The updates were announced at this week’s KubeCon + CloudNativeCon NA event taking place in Chicago, the world’s largest annual Kubernetes conference. The open-source Kubernetes has emerged as one of the most critical enterprise software platforms of the modern age, used to manage container-based applications that can run anywhere.
Microsoft’s AKS is a cloud-based and fully managed implementation of Kubernetes that’s hosted on the Azure cloud platform. It has become one of the most popular Kubernetes distributions, used by thousands of enterprises to manage hundreds of modern applications.
In announcing today’s updates, Microsoft explained that because efficiency is a major concern for Kubernetes users in the current macroeconomic environment, it has put a lot of effort into making AKS more resource efficient.
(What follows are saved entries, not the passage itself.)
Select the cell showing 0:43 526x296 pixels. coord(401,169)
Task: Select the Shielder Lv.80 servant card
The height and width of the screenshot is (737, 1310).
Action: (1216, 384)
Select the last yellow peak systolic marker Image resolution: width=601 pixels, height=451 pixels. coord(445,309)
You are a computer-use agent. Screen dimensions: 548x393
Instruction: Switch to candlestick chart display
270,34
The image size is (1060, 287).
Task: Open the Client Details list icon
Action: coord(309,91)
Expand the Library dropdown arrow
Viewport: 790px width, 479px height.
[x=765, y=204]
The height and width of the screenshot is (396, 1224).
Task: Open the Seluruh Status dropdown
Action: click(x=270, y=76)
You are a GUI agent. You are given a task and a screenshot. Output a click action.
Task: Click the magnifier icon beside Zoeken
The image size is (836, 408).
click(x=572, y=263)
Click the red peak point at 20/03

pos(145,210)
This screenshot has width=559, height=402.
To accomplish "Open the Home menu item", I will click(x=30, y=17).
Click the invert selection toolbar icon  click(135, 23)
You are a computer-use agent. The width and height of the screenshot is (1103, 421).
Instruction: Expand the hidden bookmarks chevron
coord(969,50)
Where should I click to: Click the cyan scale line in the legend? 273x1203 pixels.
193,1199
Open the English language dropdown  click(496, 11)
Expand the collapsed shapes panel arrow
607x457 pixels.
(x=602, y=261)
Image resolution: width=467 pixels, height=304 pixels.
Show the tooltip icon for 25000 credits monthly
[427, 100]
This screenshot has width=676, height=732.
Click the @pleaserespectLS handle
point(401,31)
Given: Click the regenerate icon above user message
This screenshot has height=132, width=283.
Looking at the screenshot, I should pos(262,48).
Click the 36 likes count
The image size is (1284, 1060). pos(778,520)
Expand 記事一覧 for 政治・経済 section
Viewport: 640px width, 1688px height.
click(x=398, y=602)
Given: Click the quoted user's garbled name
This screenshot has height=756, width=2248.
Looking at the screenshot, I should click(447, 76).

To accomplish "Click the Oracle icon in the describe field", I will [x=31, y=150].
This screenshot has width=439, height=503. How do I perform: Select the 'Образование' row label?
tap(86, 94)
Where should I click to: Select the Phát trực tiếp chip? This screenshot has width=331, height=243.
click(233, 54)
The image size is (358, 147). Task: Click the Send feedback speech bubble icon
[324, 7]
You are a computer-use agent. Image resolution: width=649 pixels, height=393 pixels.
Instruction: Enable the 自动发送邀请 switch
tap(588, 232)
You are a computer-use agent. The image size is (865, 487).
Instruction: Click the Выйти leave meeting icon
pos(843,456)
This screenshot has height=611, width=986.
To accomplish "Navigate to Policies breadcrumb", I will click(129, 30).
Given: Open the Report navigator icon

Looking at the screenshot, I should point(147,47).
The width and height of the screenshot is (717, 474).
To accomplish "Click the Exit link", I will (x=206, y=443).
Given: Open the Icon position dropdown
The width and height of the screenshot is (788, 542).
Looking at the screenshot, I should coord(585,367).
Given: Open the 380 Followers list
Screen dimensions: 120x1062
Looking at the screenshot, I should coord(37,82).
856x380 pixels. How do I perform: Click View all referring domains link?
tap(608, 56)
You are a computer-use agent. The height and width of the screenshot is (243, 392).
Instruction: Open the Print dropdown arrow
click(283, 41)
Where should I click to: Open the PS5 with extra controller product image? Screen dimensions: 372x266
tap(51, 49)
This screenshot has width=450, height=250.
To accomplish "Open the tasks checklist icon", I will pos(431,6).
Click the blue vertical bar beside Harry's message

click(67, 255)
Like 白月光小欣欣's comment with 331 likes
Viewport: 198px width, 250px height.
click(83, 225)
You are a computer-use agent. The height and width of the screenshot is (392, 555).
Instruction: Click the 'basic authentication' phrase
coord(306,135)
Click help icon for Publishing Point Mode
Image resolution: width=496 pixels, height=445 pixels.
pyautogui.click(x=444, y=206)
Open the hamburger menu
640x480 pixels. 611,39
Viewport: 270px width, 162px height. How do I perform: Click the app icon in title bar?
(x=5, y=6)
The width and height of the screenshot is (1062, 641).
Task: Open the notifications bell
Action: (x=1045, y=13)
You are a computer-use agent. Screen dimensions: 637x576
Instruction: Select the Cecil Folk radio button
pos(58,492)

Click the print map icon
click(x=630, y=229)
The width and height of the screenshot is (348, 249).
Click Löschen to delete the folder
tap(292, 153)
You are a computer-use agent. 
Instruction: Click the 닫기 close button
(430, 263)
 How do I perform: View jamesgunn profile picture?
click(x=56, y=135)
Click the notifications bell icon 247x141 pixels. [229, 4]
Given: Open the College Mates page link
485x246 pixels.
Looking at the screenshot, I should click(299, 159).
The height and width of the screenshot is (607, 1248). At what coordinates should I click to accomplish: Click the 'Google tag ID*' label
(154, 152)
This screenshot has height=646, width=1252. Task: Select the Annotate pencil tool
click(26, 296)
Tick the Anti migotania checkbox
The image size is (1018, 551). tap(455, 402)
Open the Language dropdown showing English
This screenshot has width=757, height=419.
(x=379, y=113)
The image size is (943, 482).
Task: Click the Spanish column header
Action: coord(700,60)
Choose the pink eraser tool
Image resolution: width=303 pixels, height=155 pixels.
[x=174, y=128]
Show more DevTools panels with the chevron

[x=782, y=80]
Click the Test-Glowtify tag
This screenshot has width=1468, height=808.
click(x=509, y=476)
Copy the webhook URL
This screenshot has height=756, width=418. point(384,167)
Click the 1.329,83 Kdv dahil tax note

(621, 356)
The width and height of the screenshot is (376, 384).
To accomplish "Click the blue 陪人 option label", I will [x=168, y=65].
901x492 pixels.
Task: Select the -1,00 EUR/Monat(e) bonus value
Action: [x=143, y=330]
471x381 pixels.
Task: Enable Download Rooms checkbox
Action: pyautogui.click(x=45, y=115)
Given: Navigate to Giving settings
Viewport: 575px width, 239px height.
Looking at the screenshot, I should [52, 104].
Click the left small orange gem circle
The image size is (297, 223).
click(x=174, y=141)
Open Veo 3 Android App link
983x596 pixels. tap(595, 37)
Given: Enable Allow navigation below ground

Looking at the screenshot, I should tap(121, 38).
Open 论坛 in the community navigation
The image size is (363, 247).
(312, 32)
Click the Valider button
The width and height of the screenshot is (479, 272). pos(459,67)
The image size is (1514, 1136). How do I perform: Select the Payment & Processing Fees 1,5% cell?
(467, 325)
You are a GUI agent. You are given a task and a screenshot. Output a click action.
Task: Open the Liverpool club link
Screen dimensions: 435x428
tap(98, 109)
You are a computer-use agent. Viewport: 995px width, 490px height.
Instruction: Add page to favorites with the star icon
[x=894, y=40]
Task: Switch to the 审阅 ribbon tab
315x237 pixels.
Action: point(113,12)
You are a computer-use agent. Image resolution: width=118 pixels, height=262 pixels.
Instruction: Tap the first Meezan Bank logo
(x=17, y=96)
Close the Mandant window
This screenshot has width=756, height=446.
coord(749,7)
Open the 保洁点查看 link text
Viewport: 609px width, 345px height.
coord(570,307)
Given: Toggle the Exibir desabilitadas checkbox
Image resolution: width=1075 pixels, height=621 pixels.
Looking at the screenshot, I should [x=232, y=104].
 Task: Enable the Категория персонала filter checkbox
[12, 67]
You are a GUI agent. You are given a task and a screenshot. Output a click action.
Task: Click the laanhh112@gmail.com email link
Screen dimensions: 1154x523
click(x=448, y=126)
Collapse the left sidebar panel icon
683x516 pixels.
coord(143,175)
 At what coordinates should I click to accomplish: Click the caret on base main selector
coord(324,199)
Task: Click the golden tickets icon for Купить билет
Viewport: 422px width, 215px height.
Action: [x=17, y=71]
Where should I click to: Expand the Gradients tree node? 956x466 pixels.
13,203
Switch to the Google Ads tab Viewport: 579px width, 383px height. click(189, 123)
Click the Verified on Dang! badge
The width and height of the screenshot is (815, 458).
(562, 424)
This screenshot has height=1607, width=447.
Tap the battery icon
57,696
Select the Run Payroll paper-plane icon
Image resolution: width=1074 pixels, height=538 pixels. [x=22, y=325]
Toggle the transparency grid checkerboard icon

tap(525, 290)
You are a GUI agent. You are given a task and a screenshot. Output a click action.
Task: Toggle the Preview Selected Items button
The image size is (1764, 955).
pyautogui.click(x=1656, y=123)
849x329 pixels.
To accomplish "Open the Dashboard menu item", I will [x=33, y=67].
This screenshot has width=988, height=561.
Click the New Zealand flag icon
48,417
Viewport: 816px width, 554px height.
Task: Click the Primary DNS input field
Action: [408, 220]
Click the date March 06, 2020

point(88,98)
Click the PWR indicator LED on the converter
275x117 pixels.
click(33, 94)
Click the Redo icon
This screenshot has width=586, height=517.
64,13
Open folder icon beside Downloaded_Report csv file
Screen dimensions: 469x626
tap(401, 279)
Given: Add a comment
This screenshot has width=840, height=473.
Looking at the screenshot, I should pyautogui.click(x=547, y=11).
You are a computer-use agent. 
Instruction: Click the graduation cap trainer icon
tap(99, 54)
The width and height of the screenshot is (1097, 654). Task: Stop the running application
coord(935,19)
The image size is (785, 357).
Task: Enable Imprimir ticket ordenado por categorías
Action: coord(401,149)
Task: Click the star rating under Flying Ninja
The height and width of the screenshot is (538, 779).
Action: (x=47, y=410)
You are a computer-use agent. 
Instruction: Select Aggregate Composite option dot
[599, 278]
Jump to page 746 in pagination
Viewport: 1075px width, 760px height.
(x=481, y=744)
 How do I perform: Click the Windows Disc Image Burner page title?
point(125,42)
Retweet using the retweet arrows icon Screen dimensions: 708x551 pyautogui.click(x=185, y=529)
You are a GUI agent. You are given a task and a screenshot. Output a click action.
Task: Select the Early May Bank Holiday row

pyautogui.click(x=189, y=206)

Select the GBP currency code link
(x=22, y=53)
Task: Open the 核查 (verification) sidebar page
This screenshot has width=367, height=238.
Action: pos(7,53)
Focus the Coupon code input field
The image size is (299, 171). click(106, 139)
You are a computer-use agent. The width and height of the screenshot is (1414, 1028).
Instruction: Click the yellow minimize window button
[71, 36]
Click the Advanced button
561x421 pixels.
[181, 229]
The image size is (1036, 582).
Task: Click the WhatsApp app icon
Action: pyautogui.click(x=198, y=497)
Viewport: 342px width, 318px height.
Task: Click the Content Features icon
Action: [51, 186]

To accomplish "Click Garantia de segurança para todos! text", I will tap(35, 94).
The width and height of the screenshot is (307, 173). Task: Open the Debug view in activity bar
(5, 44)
Those efforts are visible now with the general availability of kube-reserved resource optimization in AKS, which helps improve its resource reservation algorithms to deliver a reduction of up to 20% in required memory.
Further boosting efficiency, the company announced a public preview of Artifact streaming support in AKS. It enables customers to scale their workloads without waiting for container images to be fully loaded into Kubernetes clusters.
In terms of scalability, Microsoft said it’s launching an Istio-based service mesh add-on for AKS in public preview, providing egress support and enabling customers to bring their own certificate authority and manage Istio upgrades more easily. A second add-on, for Kubernetes event-driven autoscaling, is now generally available to all customers, helping to make application autoscaling applications a much simpler process. It works by applying event-driven autoscaling to each application based on user demand, adding resources at busier times and reducing them when not required, the company said.
Further progress has been made in terms of storage flexibility too. The preview of Azure Container Storage in AKS means customers can now deploy dedicated container storage in 26 regions, a move that Microsoft said will simplify volume provisioning and management for stateful container applications. According to the company, this feature allows customers to more rapidly scale out of volumes, reduce pod failover times and lower the total cost of ownership for each application across multiple block storage options.
During Microsoft’s presentation, officials stressed that networking and image security remains a key challenge for companies using Kubernetes. To help ease these concerns, it’s previewing a new image integrity feature in AKS that can quickly verify container images originate from a trusted source and haven’t been tampered with.
It also announced dual-stack support for Azure CNI Overlay for AKS, available now in public preview. The update is said to enhance AKS’s networking capabilities, enabling both IPv4 and IPv6 addresses to co-exist within a single cluster, meaning users have more flexibility and control over connectivity.
There’s also a new application routing add-on for AKS, generally available now, which makes it easier for customers to get new web applications up and running. According to the company, it eliminates the need to set up an ingress controller, security certificate and perform domain name service management. In addition, it announced the public preview of Azure Backup for AKS, simplifying the process of backing up and restoring container applications and their data.
The final updates announced today are focused on improving observability for AKS workloads. With the expanded availability of Azure Monitor for Prometheus, Microsoft said more users now have a way to collect and analyze AKS metrics at scale using a Prometheus-compatible monitoring platform. With it, teams can use the Prometheus query language to analyze and receive alerts on the performance of monitored infrastructure with minimal complexity.
Finally, the company said customers can now take advantage of Azure Monitor OpenTelemetry-based distributions for Node.js and Python, in order to gain more visibility into failures, bottlenecks and usage patterns across Kubernetes clusters.